◆ Work task: Every line in the records below between the one holding "[button] (156, 43)" and the one holding "Your Privacy Choices (618, 2535)", inclusive, is to be set down exactly; all other lines are to be left out.

◆ Provided data:
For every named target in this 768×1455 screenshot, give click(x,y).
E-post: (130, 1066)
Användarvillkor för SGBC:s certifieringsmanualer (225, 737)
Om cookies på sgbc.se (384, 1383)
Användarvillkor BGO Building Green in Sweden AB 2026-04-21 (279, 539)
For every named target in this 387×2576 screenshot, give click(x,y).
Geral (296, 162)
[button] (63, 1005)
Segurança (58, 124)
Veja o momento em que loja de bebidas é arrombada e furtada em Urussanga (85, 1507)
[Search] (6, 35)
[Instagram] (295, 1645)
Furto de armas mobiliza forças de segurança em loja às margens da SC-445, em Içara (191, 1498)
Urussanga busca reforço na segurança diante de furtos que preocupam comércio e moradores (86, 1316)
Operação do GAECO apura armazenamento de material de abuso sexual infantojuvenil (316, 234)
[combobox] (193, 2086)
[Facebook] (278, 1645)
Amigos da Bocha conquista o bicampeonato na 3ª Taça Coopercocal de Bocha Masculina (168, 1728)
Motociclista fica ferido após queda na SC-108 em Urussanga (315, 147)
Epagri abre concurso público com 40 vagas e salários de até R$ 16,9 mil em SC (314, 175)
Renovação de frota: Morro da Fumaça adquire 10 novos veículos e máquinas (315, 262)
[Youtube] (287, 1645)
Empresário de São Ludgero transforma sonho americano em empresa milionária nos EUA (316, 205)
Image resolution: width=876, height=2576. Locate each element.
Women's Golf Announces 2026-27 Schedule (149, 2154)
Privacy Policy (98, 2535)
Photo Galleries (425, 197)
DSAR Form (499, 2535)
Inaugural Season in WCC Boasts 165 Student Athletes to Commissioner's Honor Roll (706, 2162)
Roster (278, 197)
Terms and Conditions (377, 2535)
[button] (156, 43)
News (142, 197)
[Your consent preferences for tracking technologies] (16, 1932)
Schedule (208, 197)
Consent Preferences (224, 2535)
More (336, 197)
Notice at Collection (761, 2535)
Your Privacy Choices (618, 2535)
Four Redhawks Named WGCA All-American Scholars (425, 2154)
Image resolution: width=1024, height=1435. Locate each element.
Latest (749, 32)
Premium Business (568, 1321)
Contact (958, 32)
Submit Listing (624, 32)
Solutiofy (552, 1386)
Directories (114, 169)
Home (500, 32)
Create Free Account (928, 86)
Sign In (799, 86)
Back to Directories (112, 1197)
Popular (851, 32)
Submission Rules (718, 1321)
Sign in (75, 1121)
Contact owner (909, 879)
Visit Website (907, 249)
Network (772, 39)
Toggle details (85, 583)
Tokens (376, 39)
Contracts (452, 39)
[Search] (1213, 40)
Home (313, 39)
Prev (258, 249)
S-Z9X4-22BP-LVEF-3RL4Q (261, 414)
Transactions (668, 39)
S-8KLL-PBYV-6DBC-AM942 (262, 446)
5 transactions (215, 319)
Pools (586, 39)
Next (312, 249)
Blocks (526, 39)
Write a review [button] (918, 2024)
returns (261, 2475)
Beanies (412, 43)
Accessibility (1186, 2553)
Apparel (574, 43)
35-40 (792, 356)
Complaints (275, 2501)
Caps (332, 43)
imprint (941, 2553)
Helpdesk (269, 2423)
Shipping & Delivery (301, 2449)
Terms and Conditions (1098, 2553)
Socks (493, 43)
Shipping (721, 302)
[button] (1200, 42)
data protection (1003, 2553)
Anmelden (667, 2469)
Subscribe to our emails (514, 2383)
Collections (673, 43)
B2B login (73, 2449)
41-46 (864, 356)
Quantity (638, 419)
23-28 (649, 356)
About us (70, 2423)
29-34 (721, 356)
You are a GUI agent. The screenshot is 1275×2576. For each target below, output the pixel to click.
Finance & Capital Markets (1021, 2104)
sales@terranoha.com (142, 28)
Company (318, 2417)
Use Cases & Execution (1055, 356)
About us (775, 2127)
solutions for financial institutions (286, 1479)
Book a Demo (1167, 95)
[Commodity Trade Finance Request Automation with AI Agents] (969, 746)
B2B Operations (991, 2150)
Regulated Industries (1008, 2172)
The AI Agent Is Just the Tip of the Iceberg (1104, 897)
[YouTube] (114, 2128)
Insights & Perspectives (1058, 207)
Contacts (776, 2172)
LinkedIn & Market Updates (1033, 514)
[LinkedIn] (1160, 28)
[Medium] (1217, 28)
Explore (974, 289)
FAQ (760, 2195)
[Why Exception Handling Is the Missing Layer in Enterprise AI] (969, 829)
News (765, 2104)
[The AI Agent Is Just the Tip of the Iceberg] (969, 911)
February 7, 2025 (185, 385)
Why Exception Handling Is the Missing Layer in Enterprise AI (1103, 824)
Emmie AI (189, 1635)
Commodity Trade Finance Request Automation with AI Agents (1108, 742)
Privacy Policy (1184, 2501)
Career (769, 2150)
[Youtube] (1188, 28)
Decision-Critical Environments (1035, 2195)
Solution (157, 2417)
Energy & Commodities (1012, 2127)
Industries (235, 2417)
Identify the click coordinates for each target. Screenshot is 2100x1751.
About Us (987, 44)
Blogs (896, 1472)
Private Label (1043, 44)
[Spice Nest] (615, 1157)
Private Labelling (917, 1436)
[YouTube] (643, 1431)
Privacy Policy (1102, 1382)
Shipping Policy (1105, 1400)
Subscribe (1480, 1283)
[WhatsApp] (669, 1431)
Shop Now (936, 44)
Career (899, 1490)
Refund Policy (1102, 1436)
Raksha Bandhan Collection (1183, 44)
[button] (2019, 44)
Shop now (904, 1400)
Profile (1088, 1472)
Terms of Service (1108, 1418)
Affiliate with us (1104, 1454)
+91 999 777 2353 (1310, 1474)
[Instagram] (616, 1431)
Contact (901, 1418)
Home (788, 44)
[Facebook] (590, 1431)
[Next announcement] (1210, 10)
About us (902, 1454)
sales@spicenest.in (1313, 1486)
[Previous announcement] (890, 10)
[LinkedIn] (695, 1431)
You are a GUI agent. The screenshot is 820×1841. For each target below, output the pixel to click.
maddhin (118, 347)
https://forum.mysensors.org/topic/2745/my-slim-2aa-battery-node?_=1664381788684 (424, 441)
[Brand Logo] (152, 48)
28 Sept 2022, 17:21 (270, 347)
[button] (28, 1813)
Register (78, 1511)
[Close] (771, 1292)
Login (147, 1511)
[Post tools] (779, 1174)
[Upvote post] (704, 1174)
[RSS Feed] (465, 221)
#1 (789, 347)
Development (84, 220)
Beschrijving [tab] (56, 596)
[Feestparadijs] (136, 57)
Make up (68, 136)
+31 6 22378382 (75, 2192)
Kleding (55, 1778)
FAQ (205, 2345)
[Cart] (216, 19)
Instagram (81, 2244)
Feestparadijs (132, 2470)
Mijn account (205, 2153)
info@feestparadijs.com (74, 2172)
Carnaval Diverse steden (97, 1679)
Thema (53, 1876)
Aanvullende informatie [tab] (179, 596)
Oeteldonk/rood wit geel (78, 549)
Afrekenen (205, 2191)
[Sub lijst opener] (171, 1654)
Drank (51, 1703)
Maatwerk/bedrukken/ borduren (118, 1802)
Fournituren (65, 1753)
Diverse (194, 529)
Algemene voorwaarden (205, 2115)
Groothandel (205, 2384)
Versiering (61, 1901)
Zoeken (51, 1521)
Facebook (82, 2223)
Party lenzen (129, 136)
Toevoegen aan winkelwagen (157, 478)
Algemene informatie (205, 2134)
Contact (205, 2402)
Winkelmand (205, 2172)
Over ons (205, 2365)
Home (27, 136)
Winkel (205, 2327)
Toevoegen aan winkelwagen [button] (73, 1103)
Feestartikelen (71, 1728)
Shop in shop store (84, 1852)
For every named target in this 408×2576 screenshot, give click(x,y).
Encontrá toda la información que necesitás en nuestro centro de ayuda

◆ Reply to the task:
[button] (156, 43)
News (142, 197)
[Your consent preferences for tracking technologies] (16, 1932)
Schedule (208, 197)
Consent Preferences (224, 2535)
More (336, 197)
Notice at Collection (761, 2535)
Your Privacy Choices (618, 2535)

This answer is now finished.